WHAT THE TASK ASKS: Retype the items below word for word, beginning with the line containing "pixels, height=647 pixels." and continuing through the line containing "Looking at the image, I should click on (629, 149).".

— BEGIN DATA TO PROCESS —

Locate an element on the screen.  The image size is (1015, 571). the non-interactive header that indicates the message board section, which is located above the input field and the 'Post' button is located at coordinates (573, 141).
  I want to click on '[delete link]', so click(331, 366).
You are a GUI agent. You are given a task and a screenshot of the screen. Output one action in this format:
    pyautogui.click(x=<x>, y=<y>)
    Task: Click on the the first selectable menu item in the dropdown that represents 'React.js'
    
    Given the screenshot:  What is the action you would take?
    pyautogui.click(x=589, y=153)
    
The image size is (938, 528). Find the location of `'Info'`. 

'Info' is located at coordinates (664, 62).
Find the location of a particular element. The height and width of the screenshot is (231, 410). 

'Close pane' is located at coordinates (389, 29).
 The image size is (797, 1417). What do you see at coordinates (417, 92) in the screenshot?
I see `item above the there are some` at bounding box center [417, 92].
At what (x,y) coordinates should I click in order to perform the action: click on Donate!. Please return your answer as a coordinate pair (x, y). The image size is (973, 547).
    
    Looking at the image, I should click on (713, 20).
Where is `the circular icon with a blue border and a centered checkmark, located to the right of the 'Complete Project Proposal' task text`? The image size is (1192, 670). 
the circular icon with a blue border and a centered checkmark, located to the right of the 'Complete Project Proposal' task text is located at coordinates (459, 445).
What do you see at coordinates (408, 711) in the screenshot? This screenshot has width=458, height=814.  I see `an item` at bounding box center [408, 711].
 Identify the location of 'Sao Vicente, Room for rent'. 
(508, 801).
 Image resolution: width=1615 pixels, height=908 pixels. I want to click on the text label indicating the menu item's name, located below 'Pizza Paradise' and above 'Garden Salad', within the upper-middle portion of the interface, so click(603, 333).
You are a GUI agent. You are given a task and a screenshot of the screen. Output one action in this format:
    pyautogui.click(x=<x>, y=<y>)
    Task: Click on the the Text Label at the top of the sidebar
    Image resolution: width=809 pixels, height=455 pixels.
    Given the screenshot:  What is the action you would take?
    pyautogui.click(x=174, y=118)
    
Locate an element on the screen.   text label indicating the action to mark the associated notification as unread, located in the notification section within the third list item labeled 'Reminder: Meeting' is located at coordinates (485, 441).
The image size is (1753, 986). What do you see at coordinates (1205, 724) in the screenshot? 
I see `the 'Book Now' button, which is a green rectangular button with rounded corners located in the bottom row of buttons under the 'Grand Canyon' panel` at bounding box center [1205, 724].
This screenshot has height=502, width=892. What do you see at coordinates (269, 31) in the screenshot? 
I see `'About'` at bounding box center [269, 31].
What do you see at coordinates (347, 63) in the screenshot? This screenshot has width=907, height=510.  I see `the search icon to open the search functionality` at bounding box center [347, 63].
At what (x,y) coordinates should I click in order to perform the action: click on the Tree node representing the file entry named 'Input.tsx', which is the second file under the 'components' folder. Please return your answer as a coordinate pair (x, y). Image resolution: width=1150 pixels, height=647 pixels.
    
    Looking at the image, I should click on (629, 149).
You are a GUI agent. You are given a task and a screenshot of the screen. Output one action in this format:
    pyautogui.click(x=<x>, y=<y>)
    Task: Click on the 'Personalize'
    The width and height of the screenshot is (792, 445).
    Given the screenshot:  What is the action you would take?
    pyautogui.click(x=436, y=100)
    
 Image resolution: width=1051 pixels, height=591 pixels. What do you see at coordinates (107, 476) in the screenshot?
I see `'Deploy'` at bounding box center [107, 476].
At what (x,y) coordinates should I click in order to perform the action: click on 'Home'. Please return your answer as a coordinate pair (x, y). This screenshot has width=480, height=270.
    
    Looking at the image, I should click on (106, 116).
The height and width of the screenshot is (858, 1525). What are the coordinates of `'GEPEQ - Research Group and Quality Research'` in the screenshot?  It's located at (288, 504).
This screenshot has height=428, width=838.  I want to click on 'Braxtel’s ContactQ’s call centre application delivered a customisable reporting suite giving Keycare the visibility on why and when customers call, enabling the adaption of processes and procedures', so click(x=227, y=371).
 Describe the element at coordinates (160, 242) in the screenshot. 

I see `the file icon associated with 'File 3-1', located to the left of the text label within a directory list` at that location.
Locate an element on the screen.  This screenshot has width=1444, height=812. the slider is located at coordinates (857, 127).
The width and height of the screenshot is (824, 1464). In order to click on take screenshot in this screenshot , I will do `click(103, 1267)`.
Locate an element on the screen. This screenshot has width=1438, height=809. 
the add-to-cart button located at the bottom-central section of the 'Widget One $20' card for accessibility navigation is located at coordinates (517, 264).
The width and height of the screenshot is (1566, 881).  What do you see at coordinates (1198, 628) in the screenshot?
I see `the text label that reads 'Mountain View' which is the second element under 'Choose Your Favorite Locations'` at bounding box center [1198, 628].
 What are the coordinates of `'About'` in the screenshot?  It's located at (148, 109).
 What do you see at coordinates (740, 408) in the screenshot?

— END DATA TO PROCESS —

FINISHED TASK:
At what (x,y) coordinates should I click in order to perform the action: click on the Tree node representing the file entry named 'Input.tsx', which is the second file under the 'components' folder. Please return your answer as a coordinate pair (x, y). Image resolution: width=1150 pixels, height=647 pixels.
    
    Looking at the image, I should click on (629, 149).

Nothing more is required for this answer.